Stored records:
##########

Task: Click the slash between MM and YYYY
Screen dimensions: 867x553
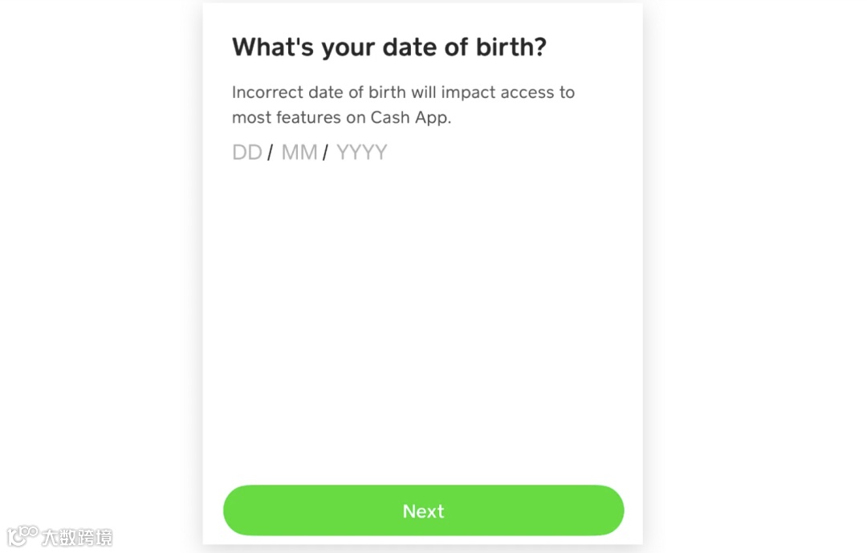Action: tap(325, 152)
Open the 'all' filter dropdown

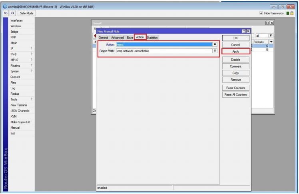click(271, 36)
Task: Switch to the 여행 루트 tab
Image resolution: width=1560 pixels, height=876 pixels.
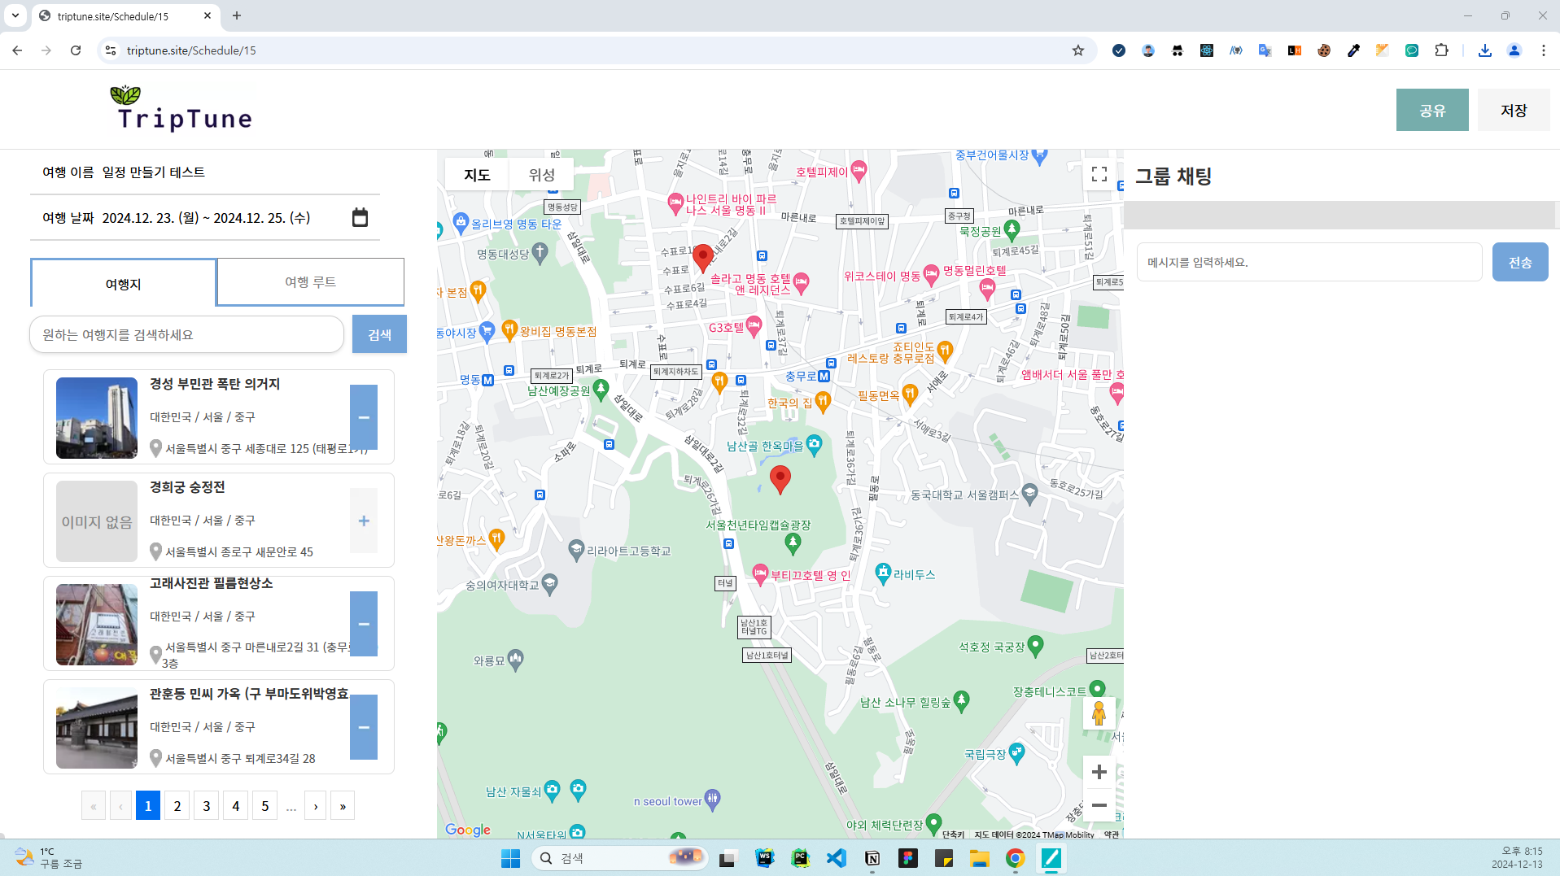Action: (x=310, y=282)
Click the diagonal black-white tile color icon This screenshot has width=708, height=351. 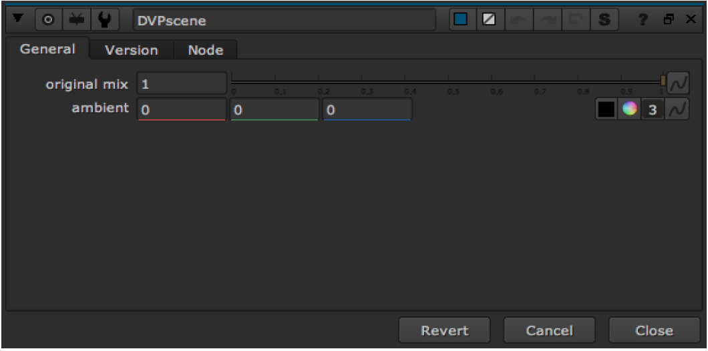coord(488,21)
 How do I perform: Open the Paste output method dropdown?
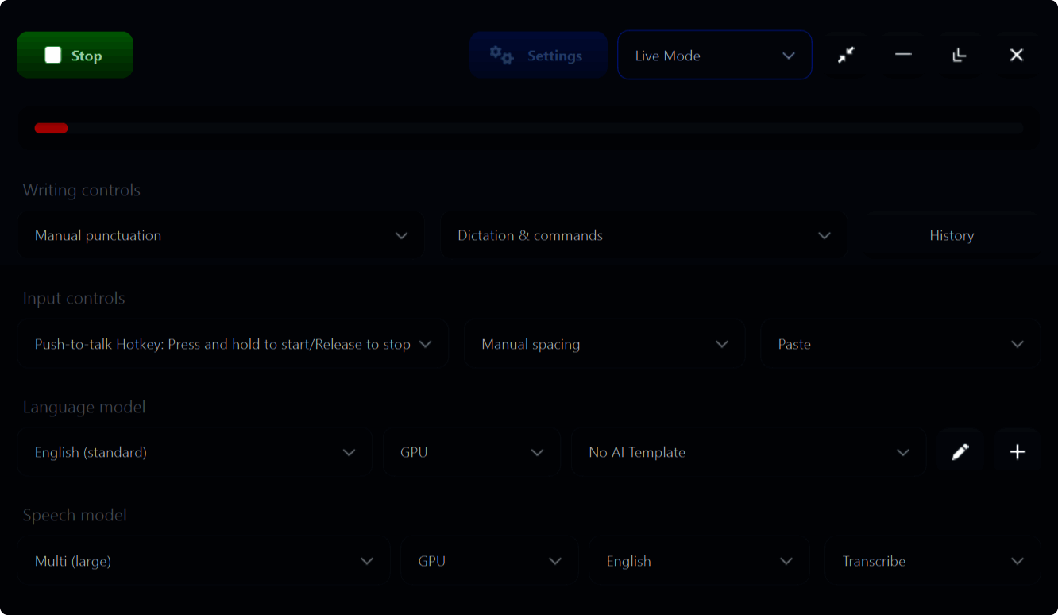tap(900, 344)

##########

WORK INSTRUCTIONS:
Reproduce each line of the entries in which the word "Task" is found.

OUTPUT FOR THIS EXERCISE:
Task: Click the slash between MM and YYYY
Task: Switch to the 여행 루트 tab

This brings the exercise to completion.